Since in the beginning of every iteration we fire the exact same ray from the exact same pixel, then we cache the intersection results so that we do not repeat them in subsequent iterations. Note that this feature does not work when anti-aliasing is enabled since anti-aliasing adds noise to the first rays, making them probabilistically unequal in subsequent iterations.
Without Sorting | With Sorting |
---|---|
Before shading a ray, I performed an optimization that consisted in sorting the rays by the material type they hit. This allowed the CUDA warps (sets of threads) to diverge less in execution, saving more time. As the graphs above show, there are more branches in the unsorted case, and even more divergence as captured by the CUDA profiler.
Dedocahedron | Sword |
---|---|
To import 3D .obj files, I used TinyObjLoader which is a good parser for this specific file format. .obj files contain vertex information (positions, normals, texture coordinates) as well as triangulation information. Implementing this feature meant that I needed to store separate triangles for one mesh, with each triangle containing the correct vertex data.
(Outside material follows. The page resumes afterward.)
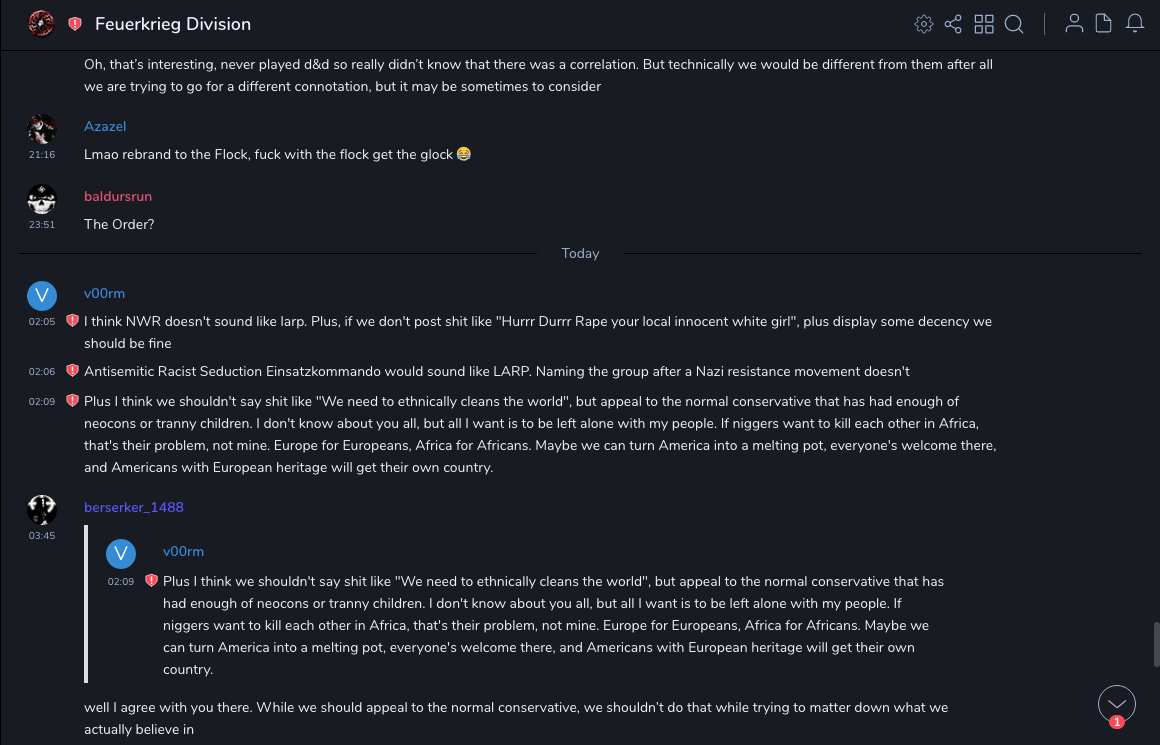The height and width of the screenshot is (745, 1160).
Task: Click the baldursrun skull avatar
Action: coord(41,199)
As expected, high poly-count meshes take longer to render (see below)
Wahoo | Spider |
---|---|
Since GPUs aren't able to use resizable arrays, I couldn't store vectors of triangles for each mesh. Instead, I loaded my meshes this way:
Mesh 1 | Triangle 1-1 | Triangle 1-... | Triangle 1-n | ... | Mesh 2 | Triangle 2-1 | Triangle 2- ... | Triangle 2-m |
---|---|---|---|---|---|---|---|---|
End Index of Triangle data | Vertex data | Vertex data | Vertex data | ... | End Index of Triangle data | Vertex data | Vertex data | Vertex data |
So that when I tested intersections against a mesh, I would access the next index to find the first triangle, and I would access the end index to find the last triangle of the mesh.
To test intersections against the mesh, I did two optimizations:
- Bounding-Volume Culling: I compute the bounds of the mesh and surround it by a bounding box. Using this bounding box, I can check if a ray can potentially hit the mesh. If it can't, then no intersection is possible, so we skip it. Else, we test intersections against all triangles.
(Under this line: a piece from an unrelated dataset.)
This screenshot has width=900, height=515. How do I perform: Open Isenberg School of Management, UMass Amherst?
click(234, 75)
- Deferred Intersection Calculations: I calculate intersections against triangles in a mesh in one giant batch. In other words, I only keep the closest triangle I intersected for a ray, and THEN perform all needed calculations. This significantly improves the performance of mesh intersection since for high poly-count meshes, simple calculations such as point retrieval become expensive.
Without Anti-Aliasing | With Anti-Aliasing |
---|---|
In computer graphics, anti-aliasing is a software technique used to diminish stair-step like lines that should be smooth instead. This usually occurs when the resolution isn't high enough. In path tracing, we apply anti-aliasing by firing the ray with additional noise. If the ray is supposed to color pixel (x,y), we sample more colors around that pixel, and average them out to color pixel (x,y).
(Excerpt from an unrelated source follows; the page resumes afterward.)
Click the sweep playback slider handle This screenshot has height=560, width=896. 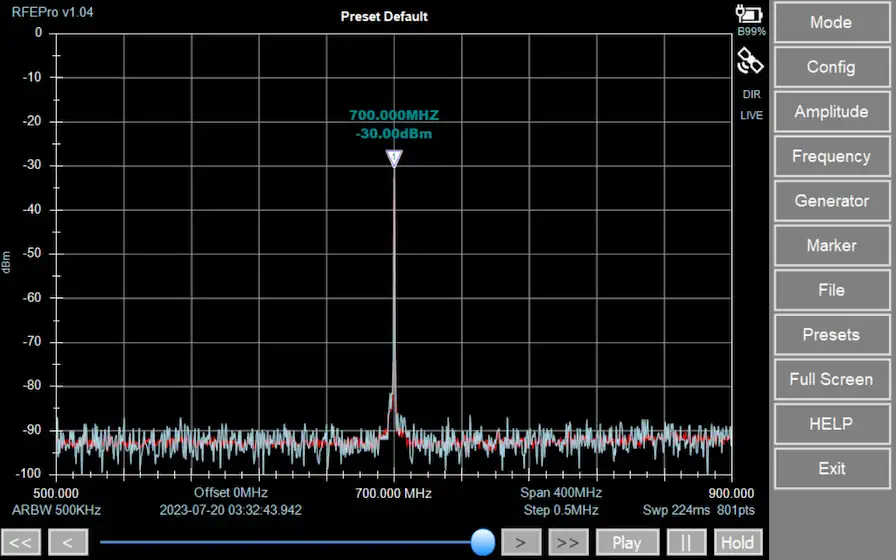coord(483,542)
The picture below explains the approach. My implementation is represented by the image on the right. A dot is a sample (ray), a square is a pixel.
Anti-Aliasing has no impact on performance since it is essentially 2 more lines of code per ray. All rays do the same anti-aliasing computation, which means that no warps diverge. No further optimization needed.
Without Depth of Field | With Depth of Field |
---|---|
In optics, depth of field is the distance about the plane of focus where objects appear acceptably sharp in an image. In path tracing, this is achieved by adding noise to the ray direction about the focal point, as explained in this article.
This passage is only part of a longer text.